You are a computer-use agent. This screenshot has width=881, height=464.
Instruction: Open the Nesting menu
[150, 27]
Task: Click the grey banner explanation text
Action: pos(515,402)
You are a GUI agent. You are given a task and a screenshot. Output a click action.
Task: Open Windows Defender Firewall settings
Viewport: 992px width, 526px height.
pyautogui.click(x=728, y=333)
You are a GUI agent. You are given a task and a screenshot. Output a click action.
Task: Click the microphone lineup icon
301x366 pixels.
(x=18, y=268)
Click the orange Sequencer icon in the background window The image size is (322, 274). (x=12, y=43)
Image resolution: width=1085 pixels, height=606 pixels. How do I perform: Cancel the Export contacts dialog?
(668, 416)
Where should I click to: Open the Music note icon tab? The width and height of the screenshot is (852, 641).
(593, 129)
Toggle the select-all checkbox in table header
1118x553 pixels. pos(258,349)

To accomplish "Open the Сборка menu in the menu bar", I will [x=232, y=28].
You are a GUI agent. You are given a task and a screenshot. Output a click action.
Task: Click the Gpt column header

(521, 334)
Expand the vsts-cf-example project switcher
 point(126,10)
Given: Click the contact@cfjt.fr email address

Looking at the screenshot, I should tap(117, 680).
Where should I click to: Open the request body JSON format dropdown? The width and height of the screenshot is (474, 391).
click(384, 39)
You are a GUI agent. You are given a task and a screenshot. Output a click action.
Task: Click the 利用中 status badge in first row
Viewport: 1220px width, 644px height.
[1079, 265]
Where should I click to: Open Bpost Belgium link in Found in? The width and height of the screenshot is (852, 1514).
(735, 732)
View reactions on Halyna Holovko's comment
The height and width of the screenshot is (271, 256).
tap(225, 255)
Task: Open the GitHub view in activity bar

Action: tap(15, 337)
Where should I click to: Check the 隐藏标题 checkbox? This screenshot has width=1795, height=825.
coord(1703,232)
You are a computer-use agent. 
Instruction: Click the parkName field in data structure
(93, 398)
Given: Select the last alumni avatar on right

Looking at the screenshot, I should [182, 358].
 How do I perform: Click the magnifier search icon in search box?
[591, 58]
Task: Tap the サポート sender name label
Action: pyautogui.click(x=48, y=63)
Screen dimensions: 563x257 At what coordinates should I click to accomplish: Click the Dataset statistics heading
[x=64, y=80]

=== What this task involves ===
Every entry must be given again exactly as it reads.

=== Reply to the exercise ===
You are a computer-use agent. This screenshot has width=881, height=464.
Instruction: Open the Nesting menu
[150, 27]
Task: Click the grey banner explanation text
Action: pos(515,402)
You are a GUI agent. You are given a task and a screenshot. Output a click action.
Task: Open Windows Defender Firewall settings
Viewport: 992px width, 526px height.
pyautogui.click(x=728, y=333)
You are a GUI agent. You are given a task and a screenshot. Output a click action.
Task: Click the microphone lineup icon
301x366 pixels.
(x=18, y=268)
Click the orange Sequencer icon in the background window The image size is (322, 274). (x=12, y=43)
Image resolution: width=1085 pixels, height=606 pixels. How do I perform: Cancel the Export contacts dialog?
(668, 416)
Where should I click to: Open the Music note icon tab? The width and height of the screenshot is (852, 641).
(593, 129)
Toggle the select-all checkbox in table header
1118x553 pixels. pos(258,349)

To accomplish "Open the Сборка menu in the menu bar", I will [x=232, y=28].
You are a GUI agent. You are given a task and a screenshot. Output a click action.
Task: Click the Gpt column header

(521, 334)
Expand the vsts-cf-example project switcher
 point(126,10)
Given: Click the contact@cfjt.fr email address

Looking at the screenshot, I should tap(117, 680).
Where should I click to: Open the request body JSON format dropdown? The width and height of the screenshot is (474, 391).
click(384, 39)
You are a GUI agent. You are given a task and a screenshot. Output a click action.
Task: Click the 利用中 status badge in first row
Viewport: 1220px width, 644px height.
[1079, 265]
Where should I click to: Open Bpost Belgium link in Found in? The width and height of the screenshot is (852, 1514).
(735, 732)
View reactions on Halyna Holovko's comment
The height and width of the screenshot is (271, 256).
tap(225, 255)
Task: Open the GitHub view in activity bar

Action: tap(15, 337)
Where should I click to: Check the 隐藏标题 checkbox? This screenshot has width=1795, height=825.
coord(1703,232)
You are a computer-use agent. 
Instruction: Click the parkName field in data structure
(93, 398)
Given: Select the last alumni avatar on right

Looking at the screenshot, I should [182, 358].
 How do I perform: Click the magnifier search icon in search box?
[591, 58]
Task: Tap the サポート sender name label
Action: pyautogui.click(x=48, y=63)
Screen dimensions: 563x257 At what coordinates should I click to accomplish: Click the Dataset statistics heading
[x=64, y=80]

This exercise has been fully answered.